Presentation at IBPSA-USA SimBuild 2024 Conference
Denver, Colorado, May 22nd.
Xinyue Wang presented at the IBPSA-USA SimBuild 2024 Conference, held May 20th through Thursday, May 23rd, 2024, in Denver, Colorado, United States. The conference’s theme is “Building Sustainability and Performance Through Simulation”. It looked into demonstrating innovation in methods, workflows, and modeling tools for better building design, performance, and operation to meet aggressive targets for energy reduction, environmental quality, decarbonization, and resiliency.

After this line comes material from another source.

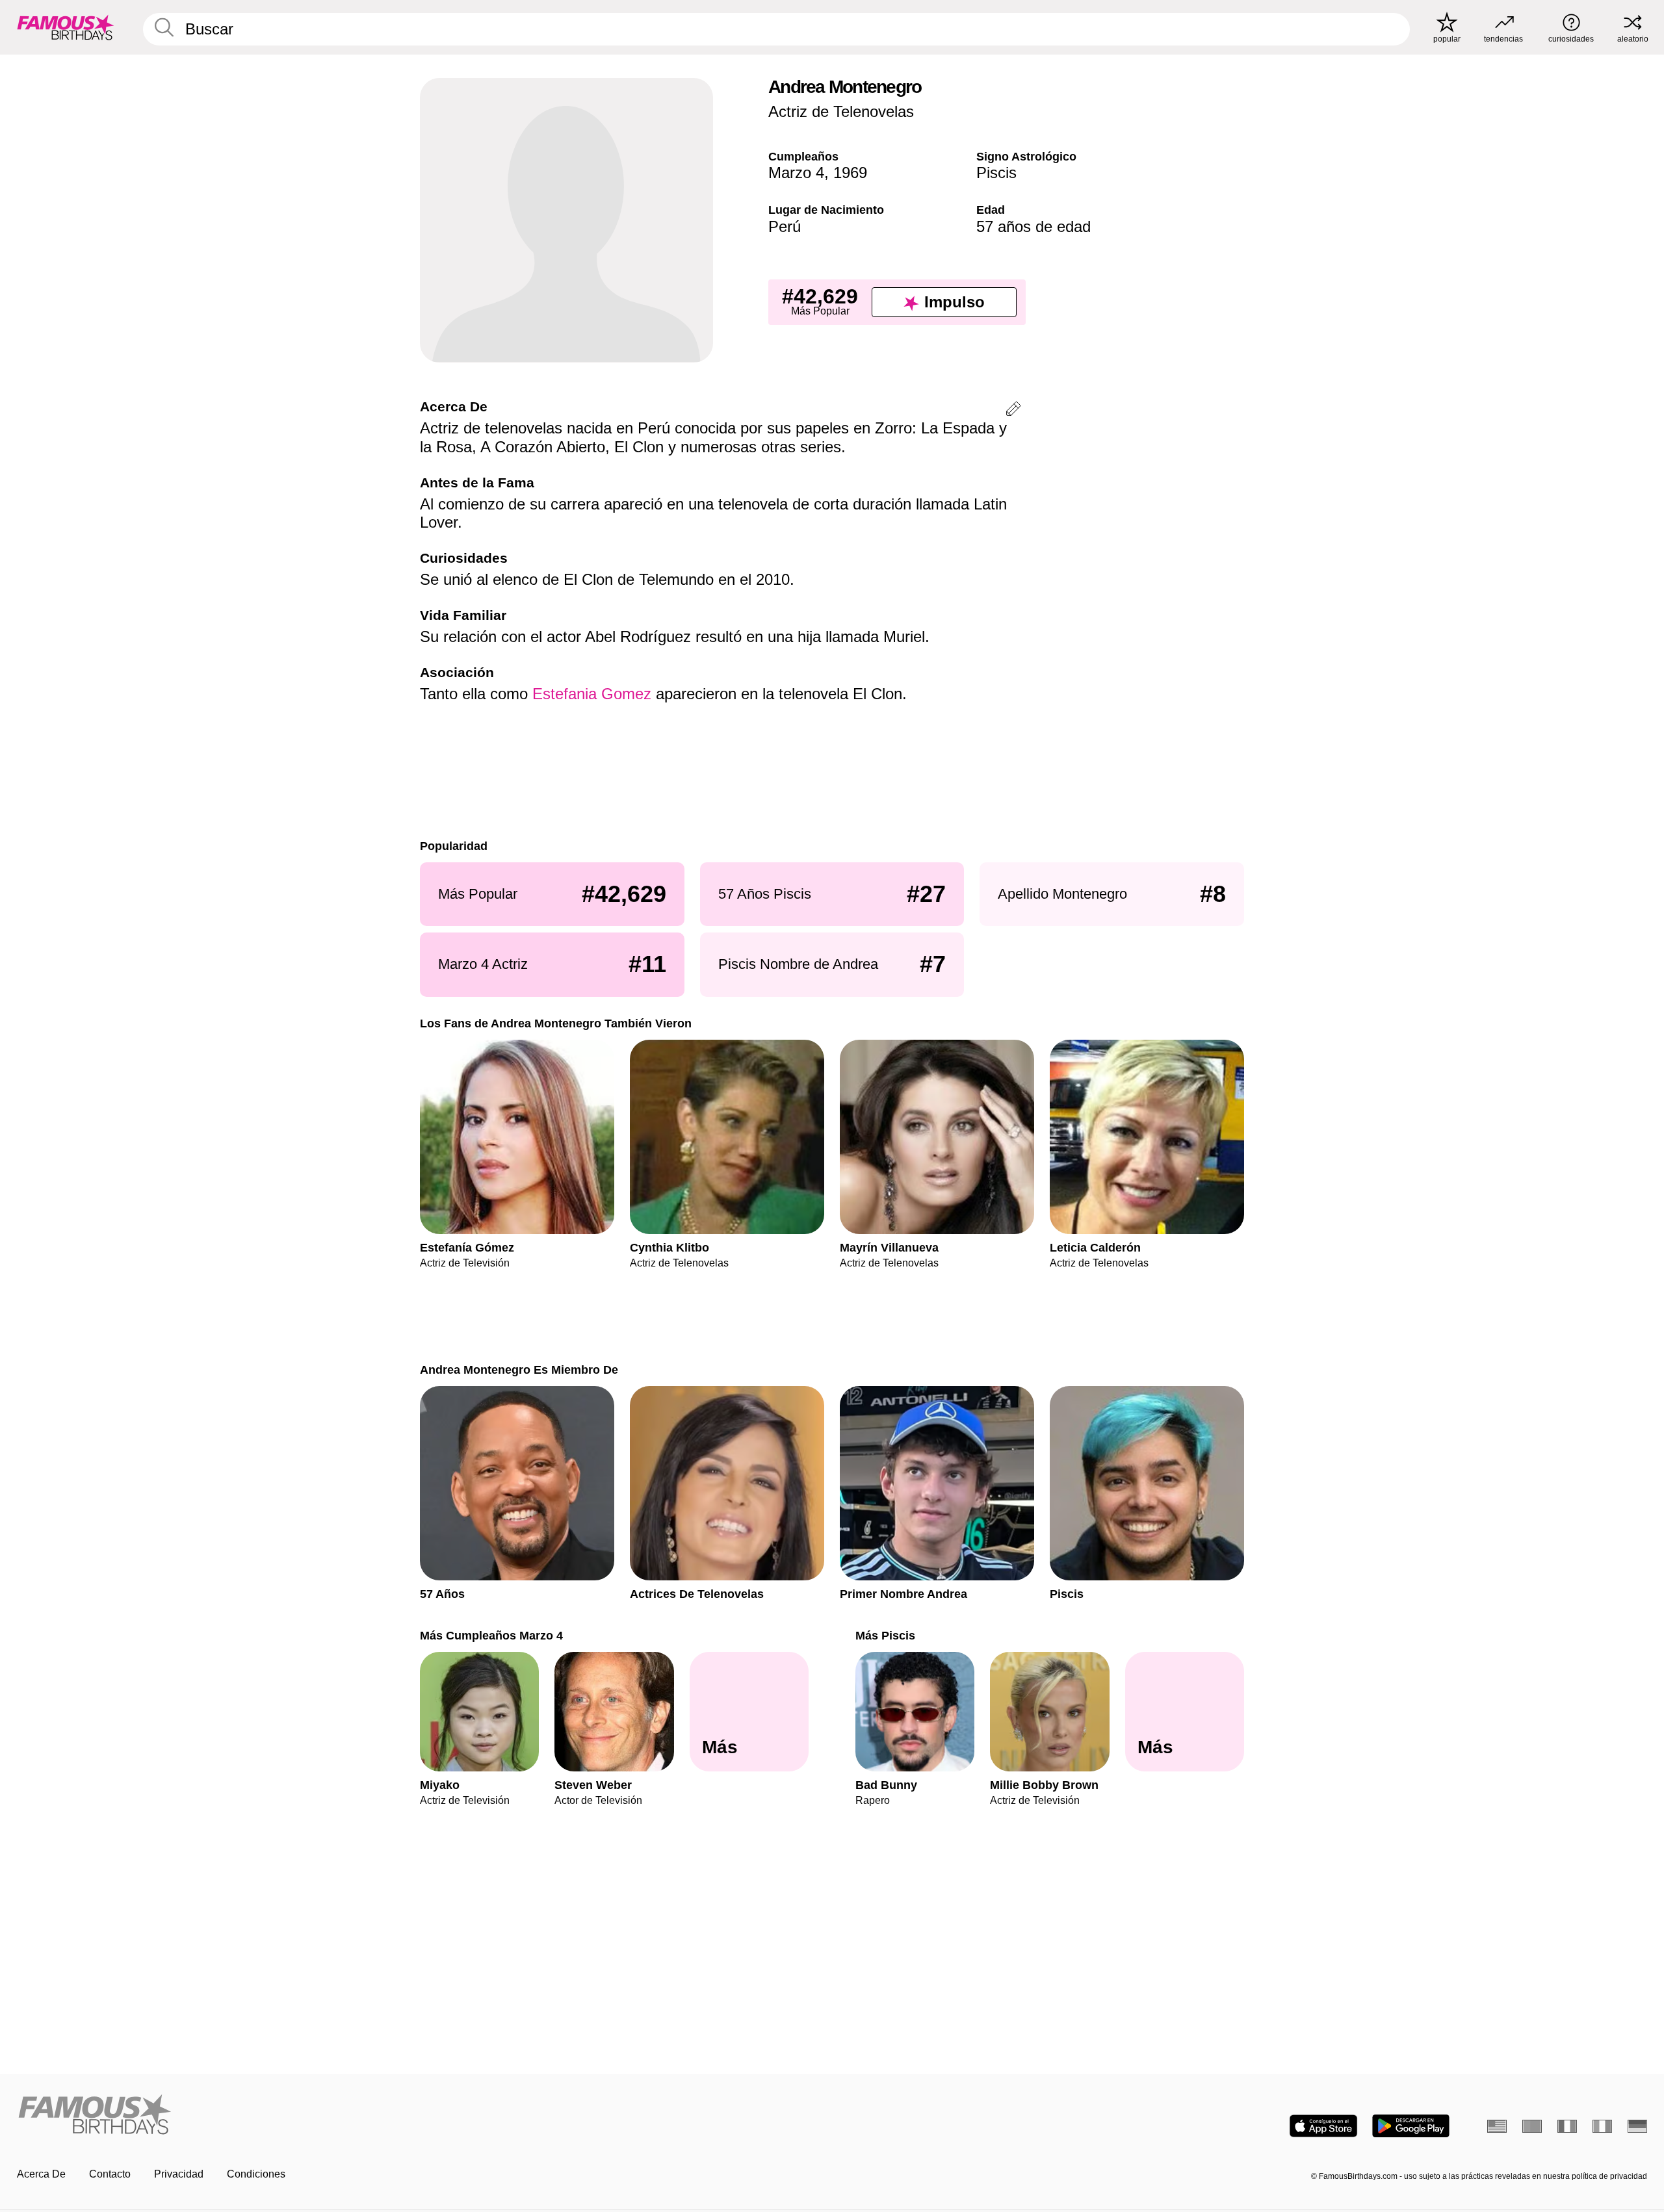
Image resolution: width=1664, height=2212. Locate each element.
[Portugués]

Xinyue presented the paper titled ‘Machine Learning (ML) as Surrogate Model for Early-stage Heating Demand Optimization’. The paper investigated which ML algorithms perform best concerning the size of the training dataset in developing a machine learning (ML) surrogate model to replace the heating demand simulation process in early-stage optimization. The results showed that Linear Regression performs best when the dataset is smaller than 1000 while Random Forest performs best when the training dataset increases above 1000. The best-performing developed ML model can predict building energy demand within 0.00005 seconds with high accuracy. The paper demonstrates the feasibility of using an ML surrogate model to substitute the energy simulation engine in a more efficient early-stage energy optimization process.